Show every line of the data that includes the word "agent".

[Dataset entries]

■ ■ ■ ■ ■ ■ ■

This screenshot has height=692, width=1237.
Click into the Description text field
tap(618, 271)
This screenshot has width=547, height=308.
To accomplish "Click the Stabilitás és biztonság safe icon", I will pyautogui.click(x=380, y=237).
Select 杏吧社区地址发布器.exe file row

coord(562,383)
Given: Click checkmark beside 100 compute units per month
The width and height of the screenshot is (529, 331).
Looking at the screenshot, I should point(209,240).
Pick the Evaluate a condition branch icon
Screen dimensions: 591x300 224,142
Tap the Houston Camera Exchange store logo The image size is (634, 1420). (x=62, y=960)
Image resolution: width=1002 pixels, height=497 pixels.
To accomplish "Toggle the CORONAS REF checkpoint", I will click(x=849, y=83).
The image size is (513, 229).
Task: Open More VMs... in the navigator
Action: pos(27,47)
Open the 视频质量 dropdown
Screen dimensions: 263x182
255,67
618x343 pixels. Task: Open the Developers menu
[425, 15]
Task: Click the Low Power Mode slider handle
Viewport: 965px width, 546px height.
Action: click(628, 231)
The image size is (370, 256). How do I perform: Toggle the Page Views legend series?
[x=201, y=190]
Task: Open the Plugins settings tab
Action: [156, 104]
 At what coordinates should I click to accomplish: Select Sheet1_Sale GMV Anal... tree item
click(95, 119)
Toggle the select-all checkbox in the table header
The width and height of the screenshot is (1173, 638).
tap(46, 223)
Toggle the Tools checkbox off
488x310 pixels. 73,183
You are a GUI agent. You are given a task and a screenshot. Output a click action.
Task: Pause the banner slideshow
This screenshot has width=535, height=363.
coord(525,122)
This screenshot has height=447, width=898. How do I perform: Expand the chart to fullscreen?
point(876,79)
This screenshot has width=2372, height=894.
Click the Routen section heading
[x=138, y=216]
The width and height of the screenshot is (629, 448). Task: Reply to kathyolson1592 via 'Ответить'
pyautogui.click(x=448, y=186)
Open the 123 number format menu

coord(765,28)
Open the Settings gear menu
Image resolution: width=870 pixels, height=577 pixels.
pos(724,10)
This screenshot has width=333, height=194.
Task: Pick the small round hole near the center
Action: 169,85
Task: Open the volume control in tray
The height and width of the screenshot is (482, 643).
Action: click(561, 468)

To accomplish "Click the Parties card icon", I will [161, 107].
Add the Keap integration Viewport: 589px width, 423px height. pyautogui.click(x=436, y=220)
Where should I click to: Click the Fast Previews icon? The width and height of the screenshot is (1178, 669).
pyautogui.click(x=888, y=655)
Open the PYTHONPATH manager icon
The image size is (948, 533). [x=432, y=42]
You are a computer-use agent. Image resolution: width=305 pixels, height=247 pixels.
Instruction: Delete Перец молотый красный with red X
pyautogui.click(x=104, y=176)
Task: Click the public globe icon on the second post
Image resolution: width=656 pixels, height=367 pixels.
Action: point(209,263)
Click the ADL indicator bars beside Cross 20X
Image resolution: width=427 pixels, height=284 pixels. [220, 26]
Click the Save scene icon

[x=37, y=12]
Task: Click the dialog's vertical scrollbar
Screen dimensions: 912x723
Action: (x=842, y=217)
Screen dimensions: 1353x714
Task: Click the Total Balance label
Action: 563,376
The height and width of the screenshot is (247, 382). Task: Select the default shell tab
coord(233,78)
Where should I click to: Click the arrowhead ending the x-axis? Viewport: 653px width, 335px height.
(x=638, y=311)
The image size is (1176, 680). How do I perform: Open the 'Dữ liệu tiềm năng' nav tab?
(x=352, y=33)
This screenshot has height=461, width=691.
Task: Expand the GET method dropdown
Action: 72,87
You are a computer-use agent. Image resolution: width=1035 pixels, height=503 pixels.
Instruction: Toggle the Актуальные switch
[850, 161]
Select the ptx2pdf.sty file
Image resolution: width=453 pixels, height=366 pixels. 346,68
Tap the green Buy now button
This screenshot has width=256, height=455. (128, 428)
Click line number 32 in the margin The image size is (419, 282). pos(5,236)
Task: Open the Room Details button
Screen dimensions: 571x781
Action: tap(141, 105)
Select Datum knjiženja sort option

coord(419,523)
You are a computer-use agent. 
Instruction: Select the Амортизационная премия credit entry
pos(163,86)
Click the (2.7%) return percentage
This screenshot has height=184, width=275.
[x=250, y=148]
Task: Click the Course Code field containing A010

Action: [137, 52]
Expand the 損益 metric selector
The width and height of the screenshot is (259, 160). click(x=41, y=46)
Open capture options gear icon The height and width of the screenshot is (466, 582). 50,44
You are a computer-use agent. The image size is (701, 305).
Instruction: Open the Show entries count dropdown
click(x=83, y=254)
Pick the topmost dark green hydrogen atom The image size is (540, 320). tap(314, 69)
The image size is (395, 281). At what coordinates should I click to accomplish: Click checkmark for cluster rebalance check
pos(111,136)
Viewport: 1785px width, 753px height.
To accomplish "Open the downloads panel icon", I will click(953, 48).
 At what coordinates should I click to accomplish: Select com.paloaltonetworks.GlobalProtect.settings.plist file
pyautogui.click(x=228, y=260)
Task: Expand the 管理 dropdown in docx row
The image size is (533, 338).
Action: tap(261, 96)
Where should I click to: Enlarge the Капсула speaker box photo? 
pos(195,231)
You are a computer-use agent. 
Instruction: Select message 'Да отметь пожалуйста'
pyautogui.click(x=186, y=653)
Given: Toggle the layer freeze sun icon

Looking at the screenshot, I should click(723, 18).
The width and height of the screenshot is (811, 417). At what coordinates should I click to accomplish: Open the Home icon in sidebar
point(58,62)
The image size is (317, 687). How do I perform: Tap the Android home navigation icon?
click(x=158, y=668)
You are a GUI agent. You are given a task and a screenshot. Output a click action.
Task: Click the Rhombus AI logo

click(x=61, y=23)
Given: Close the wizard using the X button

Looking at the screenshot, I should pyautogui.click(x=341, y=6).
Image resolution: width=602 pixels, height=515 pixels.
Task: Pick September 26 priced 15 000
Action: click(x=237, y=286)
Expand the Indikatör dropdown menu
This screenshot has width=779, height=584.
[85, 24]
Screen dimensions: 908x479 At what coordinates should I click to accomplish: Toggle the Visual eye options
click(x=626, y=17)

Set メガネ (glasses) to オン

■ ■ ■ ■ ■ ■ ■

## SOLUTION TO THIS EXERCISE
You are a GUI agent. You are given a task and a screenshot. Output a click action.
You are a computer-use agent. Image resolution: width=305 pixels, height=247 pixels.
You are a computer-use agent. Image resolution: width=1035 pixels, height=503 pixels.
You are a computer-use agent. 
You are a computer-use agent. The image size is (701, 305).
You are a computer-use agent. 
You are a GUI agent. You are given a task and a screenshot. Output a click action.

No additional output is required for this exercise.